Many players in the TV industry say in their submissions that Icasa has spectacularly failed to protect the market, and that they embarked on similar inquiries in the past, with no effect. Almost all the submissions say that Icasa’s inquiry needs to be broader than pay TV, because the TV market mutates due to the internet.
In its whopping 604-page response, MultiChoice raises numerous legal technicalities around jurisdiction, scope and market definition.
But the core thrust of its argument is that it, like all the players in the TV market, is under massive threat from internet-based over-the-top (OTT) TV services such as YouTube, Netflix, Facebook and Amazon Prime Video, which are largely unregulated in South Africa compared with the extensive regulation around traditional and pay TV. They point to how OTT content has shattered the traditional music market as viewing patterns shift online and on to mobile devices around the world. They say research indicates that South Africa has the second highest growth of mobile video consumption in the world. South Africans who are younger than 34 lead the world’s demand for streamed mobile content.

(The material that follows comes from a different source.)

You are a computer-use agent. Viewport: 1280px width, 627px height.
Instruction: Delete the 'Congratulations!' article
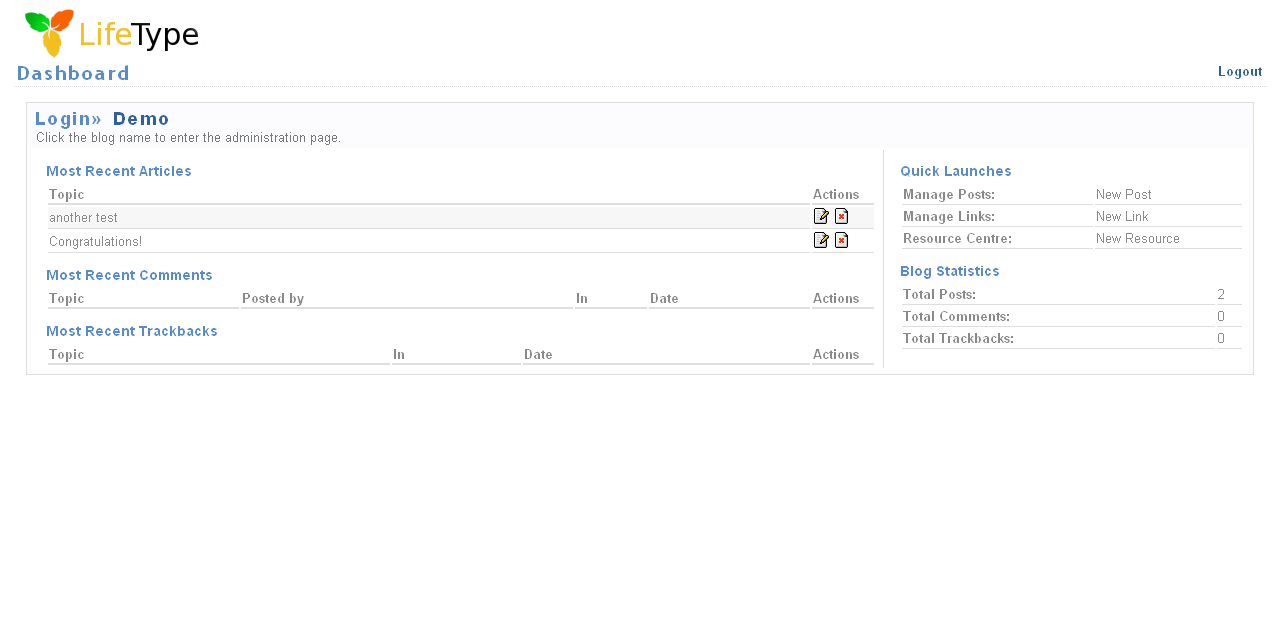click(x=842, y=240)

Piracy is another threat, they point out, as well as declining viewership and advertising figures, and the loss of exclusivity over content. MultiChoice says traditional TV channels on SABC and e.tv face multiple threats, not just from MultiChoice’s market dominance. The company refers extensively to emerging local OTT players and points to the massive investment it has made to offer a winning service.
MultiChoice insists it is not to blame for new players struggling to enter the market, but rather that its competitors have not made the right strategic choices. Pay TV licences have been offered by Icasa, says MultiChoice, but the winning bidders failed to launch.

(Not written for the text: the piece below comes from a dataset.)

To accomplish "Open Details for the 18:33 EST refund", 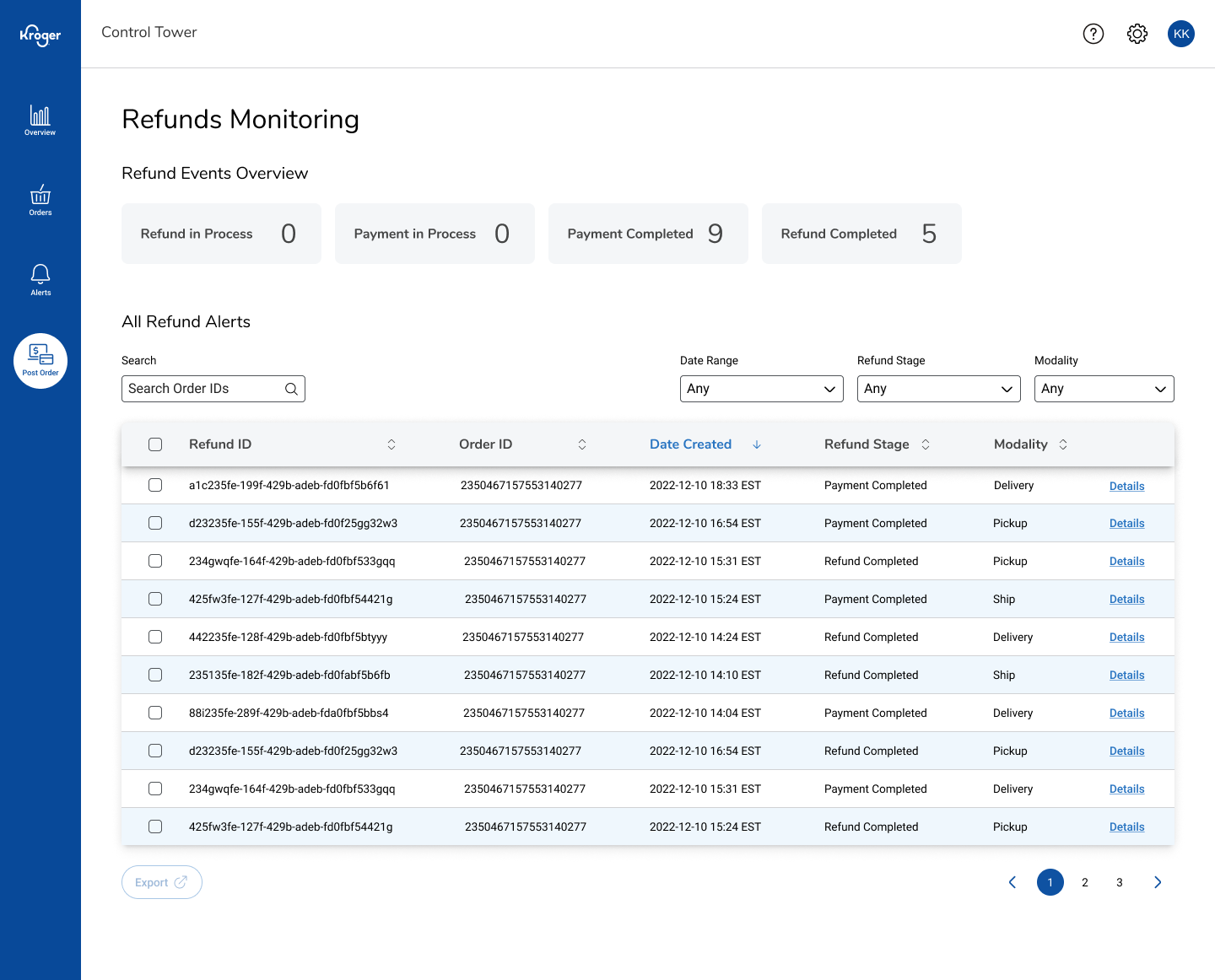I will (1126, 486).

Critics point out that MultiChoice has its own investments, such as Showmax, and future plans for dominating the local OTT market.
THE COMPETITION COMMISSION
In its submission, the Competition Commission says its investigations, many of which are still under way, pertain specifically to sports rights and viewers’ complaints that to watch sport, they have to pay for channels they don’t want. It says there is “a need for pro-competitive regulatory intervention” from Icasa in a market characterised by DStv, “an overwhelmingly dominant incumbent” and that there are “significant barriers to entry” for new players. It wants to see a shortening of exclusive contracts, especially for sport and Hollywood movies. It supports an unbundling of sports rights and would welcome rights splitting, through which all broadcasters get to buy a share of rights.

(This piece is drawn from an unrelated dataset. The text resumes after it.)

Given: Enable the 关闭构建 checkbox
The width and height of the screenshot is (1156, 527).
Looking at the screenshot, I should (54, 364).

Community broadcaster Cape Town TV makes it clear in its submission that crucial grassroots community broadcast services are at the mercy of MultiChoice, which broadcasts the channels and ploughs funds into development, but decides which players receive the most support. Community broadcasting has reached a point where it is highly reliant on MultiChoice to access its viewers and they want Icasa to ensure the playing field is fair.
WHAT THEY SAY
MultiChoice spokesperson Jackie Rakitla says that the company “has participated fully in Icasa’s inquiry since it was launched in July 2016”. It has submitted two responses to date to address “the competitive dynamics in the market”. He says MultiChoice will continue to participate in the process, which includes Icasa’s hearings, at which it will address submissions by the SABC and other participants.
The “must carry” regulations and sports of national interest regulations followed a similar inquiry and the SABC participated in this. It resulted in the final regulations that are in effect.
“These regulations are not part of this inquiry,” he says.
*Channel24 is part of Media24 a subsidiary of Naspers.